I'm moving the story into a sort of rural, sort of urban steampunk setting, but I haven't been able to think of any good technology yet. I have been thinking about some high-tech steampunk farm equipment though.
The ringing of the school bell signaling the start of class could be heard throughout the entirety of the little town.
Antonia Primm, the new schoolmistress, stood nervously at the front of the room as the children dashed in, their disorder, laughter and general irreverence increasing her uneasiness. The former schoolmistress had, unfortunately, eloped, after over half a semester of wandering under the apple trees with a farmer, scrawling poetry in the composition books from which Miss Primm now must teach, and allowing her students to do whatever they pleased.
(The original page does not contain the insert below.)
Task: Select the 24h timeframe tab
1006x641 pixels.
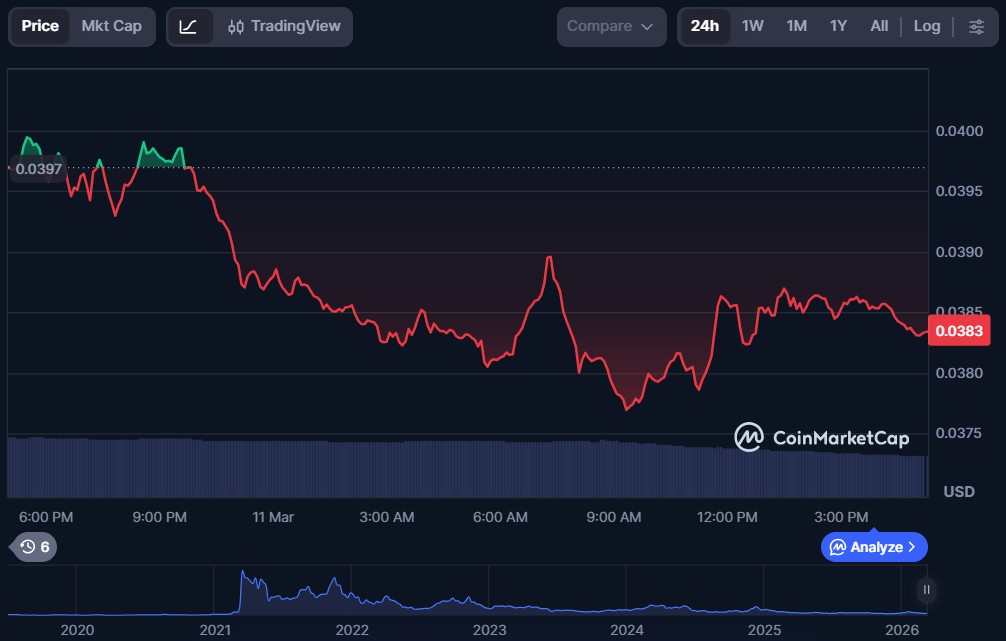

The students had brought with them a wisp of spring pollen that brought Miss Primm dangerously close to a sneeze.
"Ahem." Miss Primm's brows raised, and with it her voice as she commanded the students to be seated.
At the rear of the room a girl polished an apple with the hem of her white pinafore. Her hair was long and springy, coal-black in color, and her brows were closely-knit, giving her a brooding look. When she glanced up Miss Primm noticed her eyes were startlingly black. She had troubled herself to learn the names of the children in the town during the week she settled, but she could not recall seeing this girl before.
Around the girl was a perceptible clearance. No one sat in front of or on either side of her.
Miss Primm opened her record book and began to call roll.
'My heart quickens as the hands of the clock turn. I count the moments till I am in his arms,' were recorded in breathless scrawl above the list of names, and Miss Primm made a note to herself to copy the information she needed into a new notebook, and put this one in the stove.
The coal-haired girl gave no vocalization at any of the names mentioned, and finally Miss Primm snapped the book closed and motioned toward her, bidding her to stand.
"Are you a new student?" she asked.
No one bothered to look up.
"No. I attended last semester."
Miss Primm opened and examined the roll book once more, and realized a name was pencilled in the faintest scrawl, as though it had been rubbed out. She glanced back at the girl. "Is your name Shirley Nightingale?"
Shirley assented, and looked askance at the students around her, but none returned her gaze. Miss Primm felt some uneasiness, but congratulated herself on the relative silence in the room and moved forward with her lesson.